**SOURCE EXTRACT**
+--

The maximum size of a ConfigMap or Secret is 1MB.
Managing ConfigMaps and Secrets#
The usual create
, delete
, get
and decscribe
commands work.
Listing#
kubectl get secrets
kubectl get configmaps
$ kubectl describe cm my-config
Name: my-config
Namespace: default
Labels: <none>
Annotations: <none>
Data
====
another-param:
----
another-value
extra-param:
----
extra-value
my-config.txt:
----
parameter1 = value1
parameter2 = value2
Events: <none>
You can view raw data with:
$ kubectl get cm my-config -o yaml
apiVersion: v1
data:
another-param: another-value
extra-param: extra-value
my-config.txt: |
parameter1 = value1
parameter2 = value2
kind: ConfigMap
metadata:
creationTimestamp: "2019-12-18T08:55:40Z"
name: my-config
namespace: default
resourceVersion: "410659"
selfLink: /api/v1/namespaces/default/configmaps/my-config
uid: a21d5265-e699-40a6-b351-0d18945a0bef
or get a secret with:
kubectl get secret kuard-tls -o yaml
Creating#
kubectl create secret generic
or
kubectl create configmap
with:
--from-file=<filename>
--from-file=<key>=<filename>
--from-file=<directory>
--from-literal=<key>=<value>
Updating#
Update from file#
Just update the ConfigMap or secret and run:
kubectl replace -f <filename>
or
kubectl apply -f <filename>
Oftentimes the manifests are checked into source control
It is a bad idea to check secret yaml files into source control
Recreate and Update#
If you store the inputs as seperate files on the disk you can use:
kubectl create secret generic kuard-tls \
--from-file=kuard.crt --from-file=kuard.key \
--dry-run -o yaml | kubectl replace -f -
Here to tell kubectl to just dump the yaml
it would send to the API server and pipe that to kubectl replace ...

+--

Word and element location data:
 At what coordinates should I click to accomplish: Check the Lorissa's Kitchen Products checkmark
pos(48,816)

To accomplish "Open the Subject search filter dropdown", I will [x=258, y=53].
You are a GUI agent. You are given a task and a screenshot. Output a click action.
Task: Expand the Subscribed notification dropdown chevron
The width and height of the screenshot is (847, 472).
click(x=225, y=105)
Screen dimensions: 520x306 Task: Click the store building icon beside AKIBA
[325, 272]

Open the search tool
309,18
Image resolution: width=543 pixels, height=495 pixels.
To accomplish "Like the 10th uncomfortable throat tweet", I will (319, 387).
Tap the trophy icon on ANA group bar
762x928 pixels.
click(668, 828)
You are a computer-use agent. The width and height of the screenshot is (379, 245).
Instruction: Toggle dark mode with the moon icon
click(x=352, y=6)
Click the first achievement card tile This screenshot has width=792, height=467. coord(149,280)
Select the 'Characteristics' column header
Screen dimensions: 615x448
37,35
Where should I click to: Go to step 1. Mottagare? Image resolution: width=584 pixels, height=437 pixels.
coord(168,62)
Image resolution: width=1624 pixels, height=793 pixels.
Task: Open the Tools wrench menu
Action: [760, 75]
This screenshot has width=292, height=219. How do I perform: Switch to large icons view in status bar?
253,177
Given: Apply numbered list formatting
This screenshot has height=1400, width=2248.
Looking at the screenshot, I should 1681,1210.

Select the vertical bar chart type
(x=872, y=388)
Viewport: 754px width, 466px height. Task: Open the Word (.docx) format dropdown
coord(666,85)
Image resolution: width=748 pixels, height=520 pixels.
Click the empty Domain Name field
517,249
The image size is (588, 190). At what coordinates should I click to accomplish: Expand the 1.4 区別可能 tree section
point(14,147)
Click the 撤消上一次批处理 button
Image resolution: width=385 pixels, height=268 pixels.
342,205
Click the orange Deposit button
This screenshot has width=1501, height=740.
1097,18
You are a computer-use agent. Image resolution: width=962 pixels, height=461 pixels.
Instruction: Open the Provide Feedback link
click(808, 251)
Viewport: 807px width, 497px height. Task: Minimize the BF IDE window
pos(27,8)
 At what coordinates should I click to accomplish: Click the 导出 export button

+--

**TASK SET**
**A)** According to the notes on Kubernetes ConfigMaps and Secrets, what is the maximum size of a ConfigMap or Secret?
**B)** Go on with the notes on Kubernetes ConfigMaps and Secrets, starting after their final sentence.
The records play no part in what needs to be done here.

**FINAL RESULTS**
**A)** The maximum size is 1MB.

**B)**
Edit Current Version#
kubectl edit configmap my-config
Live Updates#
When a configmap or secret is updated via API, it is automatically pushed to the volumes. So you can update the config of applications without restarting them. It is up to the applcation to update to new settings.
14. RBAC (Role Based Access Control) for k8s#
Introduced in version 1.5 and becoming generally available in 1.8.
RBAC restricts access to actions on the kubernetes API. It is critical to hardening access to a k8s cluster, to prevent one person in a namespace taking out a production cluster.
Multitenant security is complex and multifaceted.
In a hostile security environment do not beleive that RBAC by itself is enough to protect you. In this case isolation should be done with a hypervisor.
Authentication - Getting the identity, it should integrate with a pluggable identity provider - k8s does not have a built in identity store. Authorization - Once identified, authorization determines whether the identity is allowed to perform an action of access a resource.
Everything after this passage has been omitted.